The Big Question: If a hacker fakes the popularity of a software tool, will it actually trick people into downloading it?

The Experiment: "The Fake Popularity Test"

Two researchers decided to find out by running a real-life experiment, like a scientist testing a new fertilizer on a field of crops. They did this in two ways:

1. The "Star" Experiment (The Like Button Test)

  • The Setup: They picked 100 brand-new, unknown software tools on GitHub.
  • The Trick: For half of them, they bought fake "Stars" from a black-market website. For the other half, they asked their friends to click the "Star" button.
  • The Result: They waited to see if these "popular" tools got more downloads.
  • The Verdict: Nothing happened. The tools with the fake stars didn't get any more downloads than the tools with zero stars. The developers didn't fall for the trick.

2. The "Download" Experiment (The Sales Counter Test)

  • The Setup: They picked thousands of software packages.
  • The Trick: They wrote a computer script to "download" these packages 100 times each, making the official download counter look huge (like a store that suddenly sold 100x more items than usual).
  • The Result: They waited to see if this fake sales spike made real people download the software.
  • The Verdict: Again, nothing happened. The real download numbers didn't budge.
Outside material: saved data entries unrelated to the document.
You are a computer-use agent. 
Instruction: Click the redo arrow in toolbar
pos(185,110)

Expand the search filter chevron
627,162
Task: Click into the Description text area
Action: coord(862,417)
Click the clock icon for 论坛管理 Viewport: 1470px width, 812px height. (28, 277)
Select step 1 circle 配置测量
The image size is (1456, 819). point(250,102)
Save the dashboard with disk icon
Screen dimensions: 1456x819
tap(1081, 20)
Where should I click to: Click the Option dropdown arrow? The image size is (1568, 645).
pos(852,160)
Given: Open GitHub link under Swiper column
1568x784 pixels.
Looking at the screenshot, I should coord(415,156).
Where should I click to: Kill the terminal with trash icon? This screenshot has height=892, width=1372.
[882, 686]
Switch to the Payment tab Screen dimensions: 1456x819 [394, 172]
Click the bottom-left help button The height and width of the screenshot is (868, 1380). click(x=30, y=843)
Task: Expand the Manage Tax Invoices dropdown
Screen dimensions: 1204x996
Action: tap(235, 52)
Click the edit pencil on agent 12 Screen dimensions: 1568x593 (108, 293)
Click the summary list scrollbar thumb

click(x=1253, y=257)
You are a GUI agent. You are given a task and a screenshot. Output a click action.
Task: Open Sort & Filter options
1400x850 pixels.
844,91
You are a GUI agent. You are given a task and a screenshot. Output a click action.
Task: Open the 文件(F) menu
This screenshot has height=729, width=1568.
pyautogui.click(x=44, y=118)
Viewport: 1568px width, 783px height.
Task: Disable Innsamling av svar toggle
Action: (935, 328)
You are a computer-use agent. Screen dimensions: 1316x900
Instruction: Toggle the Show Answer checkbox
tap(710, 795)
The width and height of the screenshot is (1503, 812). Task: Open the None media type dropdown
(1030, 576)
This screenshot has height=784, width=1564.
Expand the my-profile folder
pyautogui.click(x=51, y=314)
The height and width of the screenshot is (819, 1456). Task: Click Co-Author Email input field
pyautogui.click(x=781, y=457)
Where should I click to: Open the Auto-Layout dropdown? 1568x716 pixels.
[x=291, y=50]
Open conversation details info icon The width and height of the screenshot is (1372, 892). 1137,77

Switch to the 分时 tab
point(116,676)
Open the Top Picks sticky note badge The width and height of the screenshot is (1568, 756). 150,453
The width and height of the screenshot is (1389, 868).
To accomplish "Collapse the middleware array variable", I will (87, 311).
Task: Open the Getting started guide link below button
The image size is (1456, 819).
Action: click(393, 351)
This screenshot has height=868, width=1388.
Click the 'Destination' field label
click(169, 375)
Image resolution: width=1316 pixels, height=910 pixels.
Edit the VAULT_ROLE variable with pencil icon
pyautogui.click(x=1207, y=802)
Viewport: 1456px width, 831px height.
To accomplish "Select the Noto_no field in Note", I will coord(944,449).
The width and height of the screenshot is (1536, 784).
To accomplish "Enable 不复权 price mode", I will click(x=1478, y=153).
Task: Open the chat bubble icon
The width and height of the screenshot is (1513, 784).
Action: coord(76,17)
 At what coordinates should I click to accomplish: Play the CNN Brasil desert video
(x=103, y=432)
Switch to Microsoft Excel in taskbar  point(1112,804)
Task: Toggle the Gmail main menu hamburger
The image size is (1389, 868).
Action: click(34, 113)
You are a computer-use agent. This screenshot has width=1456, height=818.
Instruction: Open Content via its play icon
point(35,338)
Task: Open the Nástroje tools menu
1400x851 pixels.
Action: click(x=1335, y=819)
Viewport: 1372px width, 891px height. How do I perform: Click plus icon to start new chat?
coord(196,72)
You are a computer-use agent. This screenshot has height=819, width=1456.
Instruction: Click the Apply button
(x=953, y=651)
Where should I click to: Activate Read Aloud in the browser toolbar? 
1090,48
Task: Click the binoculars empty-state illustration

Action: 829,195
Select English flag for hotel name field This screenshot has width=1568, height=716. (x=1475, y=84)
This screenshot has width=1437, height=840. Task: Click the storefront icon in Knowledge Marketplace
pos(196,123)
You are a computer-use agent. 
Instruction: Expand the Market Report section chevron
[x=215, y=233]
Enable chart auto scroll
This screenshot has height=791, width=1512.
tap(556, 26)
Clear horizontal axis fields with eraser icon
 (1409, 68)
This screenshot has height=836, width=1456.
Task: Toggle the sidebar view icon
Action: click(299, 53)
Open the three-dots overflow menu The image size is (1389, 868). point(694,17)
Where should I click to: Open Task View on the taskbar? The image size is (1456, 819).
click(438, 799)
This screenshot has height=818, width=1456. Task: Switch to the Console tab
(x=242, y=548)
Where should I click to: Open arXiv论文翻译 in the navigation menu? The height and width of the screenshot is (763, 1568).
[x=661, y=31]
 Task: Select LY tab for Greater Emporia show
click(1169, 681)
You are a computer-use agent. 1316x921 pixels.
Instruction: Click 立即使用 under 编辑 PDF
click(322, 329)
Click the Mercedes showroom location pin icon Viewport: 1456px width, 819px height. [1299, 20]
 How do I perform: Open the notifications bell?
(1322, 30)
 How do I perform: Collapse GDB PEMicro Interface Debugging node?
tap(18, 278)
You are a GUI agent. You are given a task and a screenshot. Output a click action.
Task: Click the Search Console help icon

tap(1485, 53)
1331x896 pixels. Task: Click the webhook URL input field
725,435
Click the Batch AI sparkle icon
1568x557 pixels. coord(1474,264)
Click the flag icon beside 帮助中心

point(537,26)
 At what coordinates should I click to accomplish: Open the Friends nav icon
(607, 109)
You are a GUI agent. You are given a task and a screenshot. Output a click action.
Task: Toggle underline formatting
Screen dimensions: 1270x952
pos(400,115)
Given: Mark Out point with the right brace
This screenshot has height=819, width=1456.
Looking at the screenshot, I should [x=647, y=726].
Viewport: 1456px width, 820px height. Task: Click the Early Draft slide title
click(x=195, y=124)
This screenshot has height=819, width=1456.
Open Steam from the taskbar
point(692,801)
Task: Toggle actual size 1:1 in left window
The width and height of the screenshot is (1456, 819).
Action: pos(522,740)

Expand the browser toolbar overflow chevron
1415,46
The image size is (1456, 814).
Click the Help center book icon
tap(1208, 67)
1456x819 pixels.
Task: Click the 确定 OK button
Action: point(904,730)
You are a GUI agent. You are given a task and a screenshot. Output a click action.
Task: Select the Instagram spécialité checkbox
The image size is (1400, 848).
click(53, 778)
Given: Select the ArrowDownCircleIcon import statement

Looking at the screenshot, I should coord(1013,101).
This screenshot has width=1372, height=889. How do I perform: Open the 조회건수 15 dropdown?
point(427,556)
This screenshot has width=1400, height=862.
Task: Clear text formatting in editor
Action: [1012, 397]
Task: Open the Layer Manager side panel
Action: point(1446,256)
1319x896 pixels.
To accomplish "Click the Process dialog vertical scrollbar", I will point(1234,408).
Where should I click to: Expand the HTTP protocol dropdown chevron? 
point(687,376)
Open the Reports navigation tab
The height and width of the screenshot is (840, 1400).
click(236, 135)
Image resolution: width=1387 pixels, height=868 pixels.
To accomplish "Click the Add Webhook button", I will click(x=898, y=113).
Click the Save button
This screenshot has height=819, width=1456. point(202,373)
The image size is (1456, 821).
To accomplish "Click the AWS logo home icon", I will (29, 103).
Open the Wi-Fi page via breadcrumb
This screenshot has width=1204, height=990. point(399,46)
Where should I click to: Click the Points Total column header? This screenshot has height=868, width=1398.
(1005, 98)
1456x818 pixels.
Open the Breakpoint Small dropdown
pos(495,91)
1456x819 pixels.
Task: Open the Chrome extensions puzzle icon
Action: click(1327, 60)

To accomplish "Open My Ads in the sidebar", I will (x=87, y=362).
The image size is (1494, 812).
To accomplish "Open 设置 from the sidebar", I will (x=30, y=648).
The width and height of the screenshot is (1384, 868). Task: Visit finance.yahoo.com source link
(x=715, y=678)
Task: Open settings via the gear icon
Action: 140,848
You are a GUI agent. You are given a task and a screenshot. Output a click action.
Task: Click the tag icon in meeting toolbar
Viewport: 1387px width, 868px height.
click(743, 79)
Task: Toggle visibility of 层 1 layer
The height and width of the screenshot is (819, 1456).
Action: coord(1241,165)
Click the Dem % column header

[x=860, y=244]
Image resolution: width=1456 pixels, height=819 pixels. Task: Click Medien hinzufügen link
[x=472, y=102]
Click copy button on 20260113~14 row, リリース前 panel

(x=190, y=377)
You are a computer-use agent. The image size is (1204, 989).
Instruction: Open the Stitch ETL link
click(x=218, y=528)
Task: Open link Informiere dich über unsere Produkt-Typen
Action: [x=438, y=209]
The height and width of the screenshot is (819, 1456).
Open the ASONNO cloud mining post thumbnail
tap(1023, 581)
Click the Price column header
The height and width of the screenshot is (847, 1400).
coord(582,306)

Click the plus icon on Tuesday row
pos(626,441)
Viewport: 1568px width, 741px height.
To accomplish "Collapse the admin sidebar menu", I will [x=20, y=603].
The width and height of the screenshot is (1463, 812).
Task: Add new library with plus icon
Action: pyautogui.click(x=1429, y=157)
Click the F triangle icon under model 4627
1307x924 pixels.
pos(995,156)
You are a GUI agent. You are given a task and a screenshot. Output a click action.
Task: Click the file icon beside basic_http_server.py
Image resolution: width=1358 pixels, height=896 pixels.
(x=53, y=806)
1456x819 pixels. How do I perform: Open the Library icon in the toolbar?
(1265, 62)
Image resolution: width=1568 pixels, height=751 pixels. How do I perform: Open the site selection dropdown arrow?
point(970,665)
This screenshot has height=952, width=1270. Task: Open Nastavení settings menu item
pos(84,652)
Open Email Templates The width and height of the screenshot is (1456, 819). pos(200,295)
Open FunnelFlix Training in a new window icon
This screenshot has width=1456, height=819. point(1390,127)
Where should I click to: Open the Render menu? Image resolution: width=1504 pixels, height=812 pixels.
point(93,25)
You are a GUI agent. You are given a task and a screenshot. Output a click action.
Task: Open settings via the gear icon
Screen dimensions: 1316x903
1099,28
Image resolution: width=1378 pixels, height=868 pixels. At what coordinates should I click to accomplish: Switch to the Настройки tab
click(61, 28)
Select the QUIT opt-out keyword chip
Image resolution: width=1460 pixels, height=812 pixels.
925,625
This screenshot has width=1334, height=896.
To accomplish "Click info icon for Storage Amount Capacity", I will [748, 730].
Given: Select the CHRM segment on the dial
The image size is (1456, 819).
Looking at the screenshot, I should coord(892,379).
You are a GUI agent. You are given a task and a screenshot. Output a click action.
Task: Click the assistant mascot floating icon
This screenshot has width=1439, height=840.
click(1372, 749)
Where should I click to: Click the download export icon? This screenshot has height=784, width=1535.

Why Didn't the Trick Work?

You might wonder, "But isn't social proof supposed to work?" (Think of how we buy the most popular ice cream flavor). The researchers explain that software developers are different from regular shoppers for a few reasons:

  1. The "Stakes" are Higher: If you buy a bad ice cream, you just get a stomach ache. If a developer installs bad code, their entire website could crash, or their company could get hacked. Because the consequences are so scary, developers are much more careful. They don't just look at the "Star" count; they look at the code itself, the documentation, and the history of the project.
  2. They Know the Game: Developers know that "Stars" can be bought cheaply. It's like knowing that a restaurant can pay people to write fake 5-star reviews. Because they know the signal is "noisy" (unreliable), they ignore it.
  3. The "New Kid" Factor: The researchers tested this on new tools, where you'd expect social proof to matter most. Even then, the fake popularity didn't work.

The Takeaway: "The Absence of Evidence is Not Evidence of Absence"

The researchers conclude that faking a little bit of popularity doesn't work to trick developers.

However, they add a very important warning: Just because the trick didn't work in their small experiment doesn't mean it's impossible.

  • Imagine if the bad guys didn't just buy 50 stars, but 50,000 stars.
  • Imagine if they did this not just once, but kept it up for years.
  • Imagine if the "decision maker" wasn't a human developer, but an AI robot that just picks the most popular thing without thinking.

In simple terms:
The study is like testing if a single fake "Sold Out" sign on a store window makes people buy a product. It didn't work. But if the bad guys put up a million fake signs and flooded the street with actors, they might eventually succeed.

The Bottom Line:
For now, developers are smart enough to see through small lies. But as technology changes (like AI making decisions for us), the rules might change, and the "fake popularity" trick could become a much bigger danger. The researchers are saying, "Don't get complacent; keep watching the signs."